But now it would be white because my mom is gone. I think of her on this day and then I remember a very special Mother’s Day one once again…and I’m back in Mrs. Russell’s third grade class at the Bacon School so many years ago and it a week before Mother’s Day.   “Mis Russell” (as teachers were all called “miss” in those days – married or not) announced right before the closing bell, “How would you like to make a Mother’s Day gift tomorrow?” Of course, it was unanimous because we all knew this project would get us out of arithmetic.  She told us to bring some tissues if we had them and if not, she would have a bunch we could use.  And the bell rang.

When we began the Frida afternoon before the holiday Mis Russell at first didn’t tell us exactly what we were making, but after a few minutes of work, we guessed it was paper flowers.  We bunched up the tissue and tied it with some florist wire.  And to our surprise when we fluffed it up it turned into a carnation.  We each made six of them.  Dab them with a bit of pink paint and then pasted them onto white “lace doilies”.   Mrs. Russel did the final step right before we left for the weekend.   She spayed our bouquets with cologne from the 5 & 10.  They smelled sort of like real flowers. 

I was proud of my handiwork and hid my gift in my bedroom.

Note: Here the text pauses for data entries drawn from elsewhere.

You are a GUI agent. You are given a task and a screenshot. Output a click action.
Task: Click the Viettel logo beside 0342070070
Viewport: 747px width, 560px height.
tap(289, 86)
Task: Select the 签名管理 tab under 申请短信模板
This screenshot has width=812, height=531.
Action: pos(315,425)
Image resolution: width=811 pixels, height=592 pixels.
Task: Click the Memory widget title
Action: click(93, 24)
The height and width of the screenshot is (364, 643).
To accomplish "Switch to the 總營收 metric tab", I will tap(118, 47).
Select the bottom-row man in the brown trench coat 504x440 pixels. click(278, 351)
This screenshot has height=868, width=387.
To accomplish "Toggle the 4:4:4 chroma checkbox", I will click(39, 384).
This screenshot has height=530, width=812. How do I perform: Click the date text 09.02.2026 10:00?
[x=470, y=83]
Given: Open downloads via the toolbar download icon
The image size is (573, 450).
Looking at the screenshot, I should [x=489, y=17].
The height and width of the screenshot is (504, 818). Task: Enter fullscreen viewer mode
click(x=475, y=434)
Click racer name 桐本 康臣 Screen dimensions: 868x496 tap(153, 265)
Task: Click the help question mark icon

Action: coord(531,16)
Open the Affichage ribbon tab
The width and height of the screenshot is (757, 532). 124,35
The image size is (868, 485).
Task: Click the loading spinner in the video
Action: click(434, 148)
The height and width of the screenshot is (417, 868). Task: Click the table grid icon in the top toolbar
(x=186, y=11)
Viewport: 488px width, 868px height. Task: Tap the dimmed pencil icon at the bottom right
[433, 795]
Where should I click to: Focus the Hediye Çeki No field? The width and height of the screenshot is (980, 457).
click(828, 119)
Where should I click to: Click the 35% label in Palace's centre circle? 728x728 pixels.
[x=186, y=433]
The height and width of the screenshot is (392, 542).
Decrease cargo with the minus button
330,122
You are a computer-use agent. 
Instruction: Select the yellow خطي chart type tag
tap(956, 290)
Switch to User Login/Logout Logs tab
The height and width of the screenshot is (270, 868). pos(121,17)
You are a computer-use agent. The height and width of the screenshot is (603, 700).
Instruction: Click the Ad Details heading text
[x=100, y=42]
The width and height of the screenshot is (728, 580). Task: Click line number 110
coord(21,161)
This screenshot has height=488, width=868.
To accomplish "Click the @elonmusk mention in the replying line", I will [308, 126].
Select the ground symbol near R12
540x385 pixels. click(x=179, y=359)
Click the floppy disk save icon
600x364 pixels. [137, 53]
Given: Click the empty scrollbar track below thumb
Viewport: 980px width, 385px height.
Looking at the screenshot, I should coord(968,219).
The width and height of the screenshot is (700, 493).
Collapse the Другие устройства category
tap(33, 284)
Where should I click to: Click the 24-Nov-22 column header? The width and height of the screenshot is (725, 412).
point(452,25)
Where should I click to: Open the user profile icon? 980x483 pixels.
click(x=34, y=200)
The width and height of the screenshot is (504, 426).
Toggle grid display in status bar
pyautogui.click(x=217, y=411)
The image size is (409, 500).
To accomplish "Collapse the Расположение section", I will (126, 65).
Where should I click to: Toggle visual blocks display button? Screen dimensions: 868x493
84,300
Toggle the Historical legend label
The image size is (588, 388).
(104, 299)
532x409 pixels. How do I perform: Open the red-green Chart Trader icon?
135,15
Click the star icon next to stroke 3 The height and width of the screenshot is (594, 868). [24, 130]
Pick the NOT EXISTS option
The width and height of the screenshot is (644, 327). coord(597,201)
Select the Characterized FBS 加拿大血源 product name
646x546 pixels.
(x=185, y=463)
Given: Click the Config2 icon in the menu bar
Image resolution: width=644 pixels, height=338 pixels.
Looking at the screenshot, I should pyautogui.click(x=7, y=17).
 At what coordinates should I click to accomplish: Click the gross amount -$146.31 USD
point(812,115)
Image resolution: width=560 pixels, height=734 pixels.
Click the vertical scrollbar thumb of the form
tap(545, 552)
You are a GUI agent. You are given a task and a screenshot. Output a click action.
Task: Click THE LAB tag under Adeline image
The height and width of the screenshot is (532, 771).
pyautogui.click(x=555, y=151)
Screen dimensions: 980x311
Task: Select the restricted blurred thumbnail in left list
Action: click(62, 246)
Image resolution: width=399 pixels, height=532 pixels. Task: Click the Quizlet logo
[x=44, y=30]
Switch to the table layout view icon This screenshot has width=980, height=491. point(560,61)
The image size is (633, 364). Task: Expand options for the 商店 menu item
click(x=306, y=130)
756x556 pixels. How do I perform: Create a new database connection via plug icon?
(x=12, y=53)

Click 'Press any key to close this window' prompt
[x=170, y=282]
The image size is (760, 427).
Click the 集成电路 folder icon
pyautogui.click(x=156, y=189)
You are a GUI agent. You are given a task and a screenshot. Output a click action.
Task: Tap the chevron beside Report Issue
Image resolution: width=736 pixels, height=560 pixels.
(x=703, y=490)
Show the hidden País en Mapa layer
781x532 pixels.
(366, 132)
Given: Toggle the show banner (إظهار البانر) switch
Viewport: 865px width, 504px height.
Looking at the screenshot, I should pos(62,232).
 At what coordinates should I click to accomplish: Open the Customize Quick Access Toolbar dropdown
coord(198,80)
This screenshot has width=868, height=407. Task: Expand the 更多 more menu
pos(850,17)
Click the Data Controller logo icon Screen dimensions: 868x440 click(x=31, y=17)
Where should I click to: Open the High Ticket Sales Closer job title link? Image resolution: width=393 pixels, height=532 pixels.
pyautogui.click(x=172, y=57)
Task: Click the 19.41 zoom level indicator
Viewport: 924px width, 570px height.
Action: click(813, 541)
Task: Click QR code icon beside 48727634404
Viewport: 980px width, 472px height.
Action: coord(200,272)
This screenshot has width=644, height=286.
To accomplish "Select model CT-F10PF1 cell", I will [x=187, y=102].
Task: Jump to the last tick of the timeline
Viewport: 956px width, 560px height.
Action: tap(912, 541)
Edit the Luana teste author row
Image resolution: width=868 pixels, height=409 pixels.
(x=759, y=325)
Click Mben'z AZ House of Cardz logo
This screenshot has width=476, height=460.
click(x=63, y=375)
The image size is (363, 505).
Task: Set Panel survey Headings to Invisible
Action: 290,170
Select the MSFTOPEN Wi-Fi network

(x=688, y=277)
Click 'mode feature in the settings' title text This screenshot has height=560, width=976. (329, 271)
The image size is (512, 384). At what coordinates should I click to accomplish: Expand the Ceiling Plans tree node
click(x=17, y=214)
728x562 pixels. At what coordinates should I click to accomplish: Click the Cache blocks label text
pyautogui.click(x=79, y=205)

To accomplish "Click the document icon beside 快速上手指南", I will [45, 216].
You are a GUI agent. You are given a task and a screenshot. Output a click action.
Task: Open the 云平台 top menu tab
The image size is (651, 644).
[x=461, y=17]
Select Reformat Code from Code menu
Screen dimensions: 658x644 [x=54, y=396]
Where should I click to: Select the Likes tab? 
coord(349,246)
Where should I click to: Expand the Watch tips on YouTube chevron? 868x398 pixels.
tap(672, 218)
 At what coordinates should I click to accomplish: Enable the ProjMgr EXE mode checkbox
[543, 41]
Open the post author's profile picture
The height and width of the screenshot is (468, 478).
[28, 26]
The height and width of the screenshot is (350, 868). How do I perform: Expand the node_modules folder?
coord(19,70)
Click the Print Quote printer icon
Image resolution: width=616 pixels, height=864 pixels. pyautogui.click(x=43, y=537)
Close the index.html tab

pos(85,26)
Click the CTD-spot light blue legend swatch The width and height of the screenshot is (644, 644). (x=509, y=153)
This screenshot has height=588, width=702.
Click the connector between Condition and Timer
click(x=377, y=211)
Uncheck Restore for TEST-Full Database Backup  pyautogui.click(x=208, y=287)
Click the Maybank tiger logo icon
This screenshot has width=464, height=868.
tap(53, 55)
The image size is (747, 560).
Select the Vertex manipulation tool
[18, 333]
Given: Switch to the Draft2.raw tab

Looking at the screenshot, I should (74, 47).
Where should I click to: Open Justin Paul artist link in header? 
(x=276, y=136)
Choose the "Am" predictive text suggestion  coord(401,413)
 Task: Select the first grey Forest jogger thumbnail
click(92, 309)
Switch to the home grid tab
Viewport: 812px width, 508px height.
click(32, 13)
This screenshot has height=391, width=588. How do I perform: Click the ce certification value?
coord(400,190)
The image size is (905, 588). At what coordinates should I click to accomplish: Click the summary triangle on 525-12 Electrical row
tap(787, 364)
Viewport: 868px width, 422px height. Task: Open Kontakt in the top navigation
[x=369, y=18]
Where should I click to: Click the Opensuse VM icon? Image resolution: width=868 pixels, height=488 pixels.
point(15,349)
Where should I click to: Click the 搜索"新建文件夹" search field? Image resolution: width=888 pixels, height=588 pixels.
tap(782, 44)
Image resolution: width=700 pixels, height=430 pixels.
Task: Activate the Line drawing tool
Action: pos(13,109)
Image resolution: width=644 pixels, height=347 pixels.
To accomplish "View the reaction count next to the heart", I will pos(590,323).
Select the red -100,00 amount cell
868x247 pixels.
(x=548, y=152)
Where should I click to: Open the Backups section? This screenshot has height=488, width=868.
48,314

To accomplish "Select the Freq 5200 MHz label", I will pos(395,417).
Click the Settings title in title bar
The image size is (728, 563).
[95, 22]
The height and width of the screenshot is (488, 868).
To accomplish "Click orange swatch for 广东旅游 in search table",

After Sunday School on mom’s day, I presented it to her.  She raised them to her nose and smelled as if they were a $100 buck bouquet of roses...and with a tear in her eye, she said, “This is the best Mother’s Day gift ever!”

And 50 years after, their color and scent faded - but she kept my tissue bouquet in a vase on her bureau.  After graduating from college and going to work I could afford real ones and had a dozen roses delivered to her for many years - which she would keep until every petal fell.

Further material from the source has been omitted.